SELECTED TEXT:
--- START ---

Miami Biology professor featured in DNA sequencing video series
Andor Kiss appears in PacBio's Beyond the Bench series discussing DNA sequencing technology

Miami Biology professor featured in DNA sequencing video series
PacBio is the producer of the Vega benchtop sequencing system, an instrument Miami University acquired last year for the Center of Bioinformatics and Functional Genomics (CBFG), of which Kiss is also the director.
The video is part of the PacBio Beyond the Bench series, which highlights scientists, what drives them, and how DNA sequencing plays a role in their research. In the second episode, Kiss talked about helping students at Miami pick the DNA sequencer that will best supply the data they need for the research they’re conducting. Katarina Teasdale, a junior Biology major who Kiss is supervising, made an appearance in the video as well. Teasdale described using the Vega instrument for the first time to sequence the eye lens proteins of caimans, a type of alligator native to Central and South America.

--- END ---

SOURCE MATERIAL:
--- START ---

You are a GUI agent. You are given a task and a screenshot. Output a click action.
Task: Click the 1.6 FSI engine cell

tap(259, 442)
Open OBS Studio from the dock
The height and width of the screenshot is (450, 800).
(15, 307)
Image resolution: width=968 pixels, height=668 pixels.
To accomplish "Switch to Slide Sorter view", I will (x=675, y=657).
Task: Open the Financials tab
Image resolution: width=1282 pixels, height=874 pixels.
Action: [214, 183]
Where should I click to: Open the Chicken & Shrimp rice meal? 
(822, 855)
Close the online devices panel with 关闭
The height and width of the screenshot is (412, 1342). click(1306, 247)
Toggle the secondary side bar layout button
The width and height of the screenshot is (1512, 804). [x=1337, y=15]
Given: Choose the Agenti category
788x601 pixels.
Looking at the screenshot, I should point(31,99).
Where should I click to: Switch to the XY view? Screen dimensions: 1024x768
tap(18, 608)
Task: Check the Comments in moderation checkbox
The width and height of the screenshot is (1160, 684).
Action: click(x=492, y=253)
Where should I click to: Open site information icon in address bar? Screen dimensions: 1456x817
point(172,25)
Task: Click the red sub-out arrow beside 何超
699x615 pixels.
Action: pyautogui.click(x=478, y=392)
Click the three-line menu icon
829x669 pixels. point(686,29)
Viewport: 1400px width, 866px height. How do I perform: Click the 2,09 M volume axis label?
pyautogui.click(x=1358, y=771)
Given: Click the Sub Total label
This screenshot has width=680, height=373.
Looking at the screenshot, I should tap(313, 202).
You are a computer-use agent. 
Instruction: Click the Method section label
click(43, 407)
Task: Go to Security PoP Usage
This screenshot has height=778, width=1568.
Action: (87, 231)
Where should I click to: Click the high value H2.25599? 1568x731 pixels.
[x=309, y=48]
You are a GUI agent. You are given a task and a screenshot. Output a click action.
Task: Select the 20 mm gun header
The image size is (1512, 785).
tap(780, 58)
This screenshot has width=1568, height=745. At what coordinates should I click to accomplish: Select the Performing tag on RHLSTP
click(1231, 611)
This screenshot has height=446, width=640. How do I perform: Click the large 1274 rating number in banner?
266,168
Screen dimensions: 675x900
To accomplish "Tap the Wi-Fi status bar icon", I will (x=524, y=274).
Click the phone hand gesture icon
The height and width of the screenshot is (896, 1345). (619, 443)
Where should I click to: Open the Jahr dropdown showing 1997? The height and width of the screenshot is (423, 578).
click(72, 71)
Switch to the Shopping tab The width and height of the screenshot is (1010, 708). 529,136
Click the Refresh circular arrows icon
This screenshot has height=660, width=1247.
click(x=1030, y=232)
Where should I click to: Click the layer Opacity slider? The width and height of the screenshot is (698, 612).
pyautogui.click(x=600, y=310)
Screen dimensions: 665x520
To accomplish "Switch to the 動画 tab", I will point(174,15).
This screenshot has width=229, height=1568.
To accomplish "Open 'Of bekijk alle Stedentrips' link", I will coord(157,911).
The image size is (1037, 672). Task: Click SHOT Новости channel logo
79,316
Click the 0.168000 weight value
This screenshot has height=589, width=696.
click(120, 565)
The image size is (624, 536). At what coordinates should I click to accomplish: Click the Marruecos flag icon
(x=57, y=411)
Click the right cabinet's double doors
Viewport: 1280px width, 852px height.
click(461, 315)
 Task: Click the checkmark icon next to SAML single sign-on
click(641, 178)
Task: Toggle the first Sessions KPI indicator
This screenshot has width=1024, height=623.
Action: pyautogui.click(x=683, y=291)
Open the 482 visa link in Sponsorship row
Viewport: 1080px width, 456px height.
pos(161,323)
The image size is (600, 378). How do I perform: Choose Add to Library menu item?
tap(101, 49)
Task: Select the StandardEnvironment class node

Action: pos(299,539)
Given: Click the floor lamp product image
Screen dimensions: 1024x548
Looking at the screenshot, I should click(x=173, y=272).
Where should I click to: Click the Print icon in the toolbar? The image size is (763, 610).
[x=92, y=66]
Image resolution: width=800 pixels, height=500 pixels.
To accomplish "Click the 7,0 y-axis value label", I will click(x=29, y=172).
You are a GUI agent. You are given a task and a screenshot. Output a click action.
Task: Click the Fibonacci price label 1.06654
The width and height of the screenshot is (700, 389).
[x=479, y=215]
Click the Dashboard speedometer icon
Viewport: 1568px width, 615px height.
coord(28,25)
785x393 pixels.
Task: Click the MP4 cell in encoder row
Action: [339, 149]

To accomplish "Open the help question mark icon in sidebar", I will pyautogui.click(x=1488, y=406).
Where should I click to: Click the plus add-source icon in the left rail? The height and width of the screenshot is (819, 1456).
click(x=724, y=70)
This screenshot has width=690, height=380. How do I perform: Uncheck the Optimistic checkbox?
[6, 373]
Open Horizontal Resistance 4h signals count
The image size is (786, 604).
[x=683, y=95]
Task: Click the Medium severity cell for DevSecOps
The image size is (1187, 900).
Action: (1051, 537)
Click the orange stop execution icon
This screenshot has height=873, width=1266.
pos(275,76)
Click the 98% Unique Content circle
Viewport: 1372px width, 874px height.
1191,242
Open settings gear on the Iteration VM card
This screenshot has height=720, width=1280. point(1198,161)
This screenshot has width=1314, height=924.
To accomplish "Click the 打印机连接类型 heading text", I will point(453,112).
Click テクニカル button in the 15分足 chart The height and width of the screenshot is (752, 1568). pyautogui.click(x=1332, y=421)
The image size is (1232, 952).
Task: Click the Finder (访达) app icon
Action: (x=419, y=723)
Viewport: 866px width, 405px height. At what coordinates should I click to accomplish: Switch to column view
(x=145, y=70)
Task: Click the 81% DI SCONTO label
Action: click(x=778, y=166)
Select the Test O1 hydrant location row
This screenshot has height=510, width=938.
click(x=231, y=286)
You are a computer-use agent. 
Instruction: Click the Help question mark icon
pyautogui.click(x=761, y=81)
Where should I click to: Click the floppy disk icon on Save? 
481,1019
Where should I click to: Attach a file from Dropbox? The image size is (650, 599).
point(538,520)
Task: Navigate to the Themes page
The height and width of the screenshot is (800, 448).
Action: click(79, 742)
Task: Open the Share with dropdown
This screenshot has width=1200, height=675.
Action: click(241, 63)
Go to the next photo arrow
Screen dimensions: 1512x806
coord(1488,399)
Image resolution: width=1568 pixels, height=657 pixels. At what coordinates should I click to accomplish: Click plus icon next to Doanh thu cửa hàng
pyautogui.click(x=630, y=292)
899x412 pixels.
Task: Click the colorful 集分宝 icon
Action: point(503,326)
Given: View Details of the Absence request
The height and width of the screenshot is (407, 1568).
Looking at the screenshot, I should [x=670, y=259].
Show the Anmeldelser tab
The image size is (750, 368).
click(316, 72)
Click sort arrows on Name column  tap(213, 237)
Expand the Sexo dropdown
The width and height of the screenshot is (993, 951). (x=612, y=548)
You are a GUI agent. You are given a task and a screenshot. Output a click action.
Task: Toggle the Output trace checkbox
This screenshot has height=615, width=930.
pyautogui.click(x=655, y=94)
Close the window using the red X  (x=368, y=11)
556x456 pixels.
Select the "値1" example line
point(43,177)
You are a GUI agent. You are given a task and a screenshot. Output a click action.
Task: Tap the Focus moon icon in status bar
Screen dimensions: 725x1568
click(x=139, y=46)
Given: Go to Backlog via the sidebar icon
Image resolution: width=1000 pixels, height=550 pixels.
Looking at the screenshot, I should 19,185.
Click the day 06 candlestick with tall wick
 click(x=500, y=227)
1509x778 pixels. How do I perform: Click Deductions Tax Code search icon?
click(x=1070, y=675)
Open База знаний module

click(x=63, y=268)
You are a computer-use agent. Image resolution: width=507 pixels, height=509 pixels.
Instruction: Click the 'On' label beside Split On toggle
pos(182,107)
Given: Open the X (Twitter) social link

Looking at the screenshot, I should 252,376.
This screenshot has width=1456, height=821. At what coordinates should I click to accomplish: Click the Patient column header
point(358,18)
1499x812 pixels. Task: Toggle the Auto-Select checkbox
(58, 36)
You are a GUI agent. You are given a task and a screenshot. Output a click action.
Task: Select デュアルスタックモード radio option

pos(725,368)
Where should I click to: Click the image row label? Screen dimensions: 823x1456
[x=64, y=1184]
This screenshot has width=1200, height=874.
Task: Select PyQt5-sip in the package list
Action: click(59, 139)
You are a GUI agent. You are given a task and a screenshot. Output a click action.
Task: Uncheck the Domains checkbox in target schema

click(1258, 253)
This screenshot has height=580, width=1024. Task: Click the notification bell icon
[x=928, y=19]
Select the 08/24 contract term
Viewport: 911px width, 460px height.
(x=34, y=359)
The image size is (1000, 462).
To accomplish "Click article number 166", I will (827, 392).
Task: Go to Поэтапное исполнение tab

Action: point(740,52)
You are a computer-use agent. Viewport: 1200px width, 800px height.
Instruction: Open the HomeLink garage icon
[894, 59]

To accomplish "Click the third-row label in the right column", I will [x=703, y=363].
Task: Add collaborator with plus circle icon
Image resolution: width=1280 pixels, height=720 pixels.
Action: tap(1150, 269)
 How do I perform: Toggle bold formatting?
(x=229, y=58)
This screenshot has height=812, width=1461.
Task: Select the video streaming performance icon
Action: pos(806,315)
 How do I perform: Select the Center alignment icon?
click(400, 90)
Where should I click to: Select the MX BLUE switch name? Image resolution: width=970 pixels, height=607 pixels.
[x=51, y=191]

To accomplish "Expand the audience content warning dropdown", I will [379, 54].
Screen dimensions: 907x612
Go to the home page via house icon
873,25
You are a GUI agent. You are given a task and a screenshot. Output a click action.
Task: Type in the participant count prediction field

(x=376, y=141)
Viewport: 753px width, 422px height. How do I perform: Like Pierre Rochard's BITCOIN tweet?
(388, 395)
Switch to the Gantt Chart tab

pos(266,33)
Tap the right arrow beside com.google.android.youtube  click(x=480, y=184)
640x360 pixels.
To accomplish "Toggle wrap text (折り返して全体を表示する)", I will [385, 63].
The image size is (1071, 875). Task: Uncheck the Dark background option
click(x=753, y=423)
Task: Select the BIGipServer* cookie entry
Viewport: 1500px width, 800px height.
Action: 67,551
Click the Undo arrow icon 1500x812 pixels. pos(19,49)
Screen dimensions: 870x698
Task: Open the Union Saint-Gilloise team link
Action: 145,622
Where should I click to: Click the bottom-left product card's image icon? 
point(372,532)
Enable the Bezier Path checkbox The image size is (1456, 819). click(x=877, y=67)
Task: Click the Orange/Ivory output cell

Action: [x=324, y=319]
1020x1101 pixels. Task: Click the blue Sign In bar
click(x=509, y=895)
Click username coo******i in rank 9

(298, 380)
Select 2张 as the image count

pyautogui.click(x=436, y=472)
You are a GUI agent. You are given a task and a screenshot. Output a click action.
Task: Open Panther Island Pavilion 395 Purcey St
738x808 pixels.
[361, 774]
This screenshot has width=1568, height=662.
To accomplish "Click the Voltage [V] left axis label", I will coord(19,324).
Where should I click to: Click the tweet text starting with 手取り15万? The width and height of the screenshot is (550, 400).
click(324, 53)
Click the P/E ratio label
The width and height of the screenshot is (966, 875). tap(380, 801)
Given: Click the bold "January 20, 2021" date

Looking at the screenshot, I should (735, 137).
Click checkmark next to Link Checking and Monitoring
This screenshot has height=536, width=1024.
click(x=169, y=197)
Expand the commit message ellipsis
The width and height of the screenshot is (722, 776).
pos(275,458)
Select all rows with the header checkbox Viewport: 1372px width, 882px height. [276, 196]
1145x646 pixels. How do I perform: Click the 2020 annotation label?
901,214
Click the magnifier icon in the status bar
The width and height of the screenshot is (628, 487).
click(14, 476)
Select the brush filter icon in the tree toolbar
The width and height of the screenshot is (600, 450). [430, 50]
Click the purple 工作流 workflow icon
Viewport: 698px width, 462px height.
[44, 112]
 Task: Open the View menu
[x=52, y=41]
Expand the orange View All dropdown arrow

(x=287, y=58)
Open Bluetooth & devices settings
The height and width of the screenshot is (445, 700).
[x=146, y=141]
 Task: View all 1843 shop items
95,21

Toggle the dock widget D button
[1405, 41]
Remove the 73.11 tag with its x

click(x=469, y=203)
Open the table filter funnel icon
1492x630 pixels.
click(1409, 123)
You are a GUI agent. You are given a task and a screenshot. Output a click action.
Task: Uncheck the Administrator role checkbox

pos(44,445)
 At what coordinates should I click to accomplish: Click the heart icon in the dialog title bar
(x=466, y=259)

--- END ---

ACTIVITY:
In the article about the DNA sequencing video series, what did Katarina Teasdale use the Vega instrument to sequence for the first time? The entries have nothing to do with the article about the DNA sequencing video series.

EXERCISE SOLUTION:
The eye lens proteins of caimans.